- **WHAT TO PRODUCE**:
Give every line from the entries that contains "filter".

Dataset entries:
⁂

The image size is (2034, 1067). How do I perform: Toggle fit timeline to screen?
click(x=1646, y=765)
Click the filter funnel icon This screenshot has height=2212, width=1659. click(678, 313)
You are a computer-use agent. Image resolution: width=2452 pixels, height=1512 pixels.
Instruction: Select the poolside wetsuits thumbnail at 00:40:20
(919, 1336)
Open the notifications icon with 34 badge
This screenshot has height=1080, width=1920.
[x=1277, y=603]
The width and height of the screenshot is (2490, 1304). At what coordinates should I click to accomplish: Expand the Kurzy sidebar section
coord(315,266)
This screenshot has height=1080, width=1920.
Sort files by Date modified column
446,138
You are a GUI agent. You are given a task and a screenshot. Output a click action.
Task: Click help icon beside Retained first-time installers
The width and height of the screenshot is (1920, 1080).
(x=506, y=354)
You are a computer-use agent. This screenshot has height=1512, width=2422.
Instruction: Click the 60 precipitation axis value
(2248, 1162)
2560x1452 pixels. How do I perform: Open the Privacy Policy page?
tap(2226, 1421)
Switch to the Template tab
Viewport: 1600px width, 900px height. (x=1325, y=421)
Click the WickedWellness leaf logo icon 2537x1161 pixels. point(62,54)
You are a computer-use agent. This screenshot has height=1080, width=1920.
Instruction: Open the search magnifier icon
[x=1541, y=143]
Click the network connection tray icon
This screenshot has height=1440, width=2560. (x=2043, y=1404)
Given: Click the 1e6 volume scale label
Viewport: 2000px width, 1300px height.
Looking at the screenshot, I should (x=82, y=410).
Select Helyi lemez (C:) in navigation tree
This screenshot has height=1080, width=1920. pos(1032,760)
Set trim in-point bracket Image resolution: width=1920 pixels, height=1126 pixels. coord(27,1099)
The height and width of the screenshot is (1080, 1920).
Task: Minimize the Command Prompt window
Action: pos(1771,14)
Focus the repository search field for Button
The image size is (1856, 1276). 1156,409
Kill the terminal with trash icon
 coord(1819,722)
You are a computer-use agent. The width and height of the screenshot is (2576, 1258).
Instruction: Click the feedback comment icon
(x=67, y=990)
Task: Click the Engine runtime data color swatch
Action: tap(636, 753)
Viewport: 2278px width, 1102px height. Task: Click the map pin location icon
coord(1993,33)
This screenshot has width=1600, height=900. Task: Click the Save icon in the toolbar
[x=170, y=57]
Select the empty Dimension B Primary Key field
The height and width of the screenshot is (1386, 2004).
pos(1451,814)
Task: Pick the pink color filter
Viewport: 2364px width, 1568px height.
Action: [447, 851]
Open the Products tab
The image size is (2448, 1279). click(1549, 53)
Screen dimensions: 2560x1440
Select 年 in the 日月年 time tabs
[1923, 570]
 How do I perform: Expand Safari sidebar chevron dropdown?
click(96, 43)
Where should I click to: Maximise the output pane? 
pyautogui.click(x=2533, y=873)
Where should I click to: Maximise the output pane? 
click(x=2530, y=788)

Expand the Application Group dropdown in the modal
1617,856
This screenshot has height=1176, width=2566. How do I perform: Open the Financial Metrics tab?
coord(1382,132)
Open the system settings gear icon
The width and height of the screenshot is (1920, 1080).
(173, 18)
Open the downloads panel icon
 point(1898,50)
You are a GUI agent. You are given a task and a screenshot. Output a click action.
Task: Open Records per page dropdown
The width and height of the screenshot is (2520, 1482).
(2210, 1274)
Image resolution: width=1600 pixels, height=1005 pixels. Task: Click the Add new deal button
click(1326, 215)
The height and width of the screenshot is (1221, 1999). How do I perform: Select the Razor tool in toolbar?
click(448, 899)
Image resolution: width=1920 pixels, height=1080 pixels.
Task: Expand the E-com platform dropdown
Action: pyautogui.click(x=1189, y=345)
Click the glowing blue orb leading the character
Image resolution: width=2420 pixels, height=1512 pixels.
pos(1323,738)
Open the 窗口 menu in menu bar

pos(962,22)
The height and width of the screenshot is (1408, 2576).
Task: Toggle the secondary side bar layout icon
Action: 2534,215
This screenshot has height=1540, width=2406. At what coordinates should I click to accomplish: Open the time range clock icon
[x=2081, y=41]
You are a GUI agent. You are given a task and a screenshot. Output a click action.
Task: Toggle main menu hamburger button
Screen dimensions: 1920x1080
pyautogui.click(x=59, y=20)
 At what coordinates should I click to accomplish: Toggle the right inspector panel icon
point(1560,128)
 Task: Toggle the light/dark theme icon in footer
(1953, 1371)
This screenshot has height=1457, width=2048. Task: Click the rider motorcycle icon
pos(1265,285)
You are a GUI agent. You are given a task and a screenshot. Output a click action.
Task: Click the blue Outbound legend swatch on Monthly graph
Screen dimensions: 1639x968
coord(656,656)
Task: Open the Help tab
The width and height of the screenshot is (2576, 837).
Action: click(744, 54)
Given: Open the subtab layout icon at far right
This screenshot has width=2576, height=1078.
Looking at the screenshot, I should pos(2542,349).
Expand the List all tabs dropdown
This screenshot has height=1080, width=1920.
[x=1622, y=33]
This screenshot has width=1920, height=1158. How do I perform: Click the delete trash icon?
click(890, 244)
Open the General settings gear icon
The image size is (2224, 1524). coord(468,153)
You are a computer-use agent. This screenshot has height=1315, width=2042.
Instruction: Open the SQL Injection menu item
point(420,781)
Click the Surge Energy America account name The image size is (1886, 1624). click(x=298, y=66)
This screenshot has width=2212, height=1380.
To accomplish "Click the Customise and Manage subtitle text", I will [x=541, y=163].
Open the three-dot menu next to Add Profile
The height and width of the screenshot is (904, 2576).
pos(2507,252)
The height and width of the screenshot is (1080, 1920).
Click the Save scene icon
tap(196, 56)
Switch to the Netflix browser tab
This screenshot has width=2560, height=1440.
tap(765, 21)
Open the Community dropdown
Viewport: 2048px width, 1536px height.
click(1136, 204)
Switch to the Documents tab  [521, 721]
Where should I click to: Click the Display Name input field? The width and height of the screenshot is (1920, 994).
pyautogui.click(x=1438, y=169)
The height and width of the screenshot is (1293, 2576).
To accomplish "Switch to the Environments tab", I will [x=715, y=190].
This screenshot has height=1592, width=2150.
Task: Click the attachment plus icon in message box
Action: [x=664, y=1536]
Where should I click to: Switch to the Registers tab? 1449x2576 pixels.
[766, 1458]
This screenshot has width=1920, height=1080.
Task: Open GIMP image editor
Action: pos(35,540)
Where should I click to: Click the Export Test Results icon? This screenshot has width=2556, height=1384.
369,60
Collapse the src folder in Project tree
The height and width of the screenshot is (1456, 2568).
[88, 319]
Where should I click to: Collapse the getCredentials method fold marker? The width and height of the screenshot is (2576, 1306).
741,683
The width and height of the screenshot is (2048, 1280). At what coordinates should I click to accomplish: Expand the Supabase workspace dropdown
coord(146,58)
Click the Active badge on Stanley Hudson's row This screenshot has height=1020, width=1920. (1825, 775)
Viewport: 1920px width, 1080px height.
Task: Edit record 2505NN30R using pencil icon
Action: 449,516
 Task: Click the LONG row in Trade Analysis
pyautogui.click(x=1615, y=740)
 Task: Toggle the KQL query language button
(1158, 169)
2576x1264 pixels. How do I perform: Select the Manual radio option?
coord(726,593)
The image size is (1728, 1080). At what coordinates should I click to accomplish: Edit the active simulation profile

⁂

- **ANSWER SPACE**:
Click the filter funnel icon This screenshot has height=2212, width=1659. click(678, 313)
Task: Pick the pink color filter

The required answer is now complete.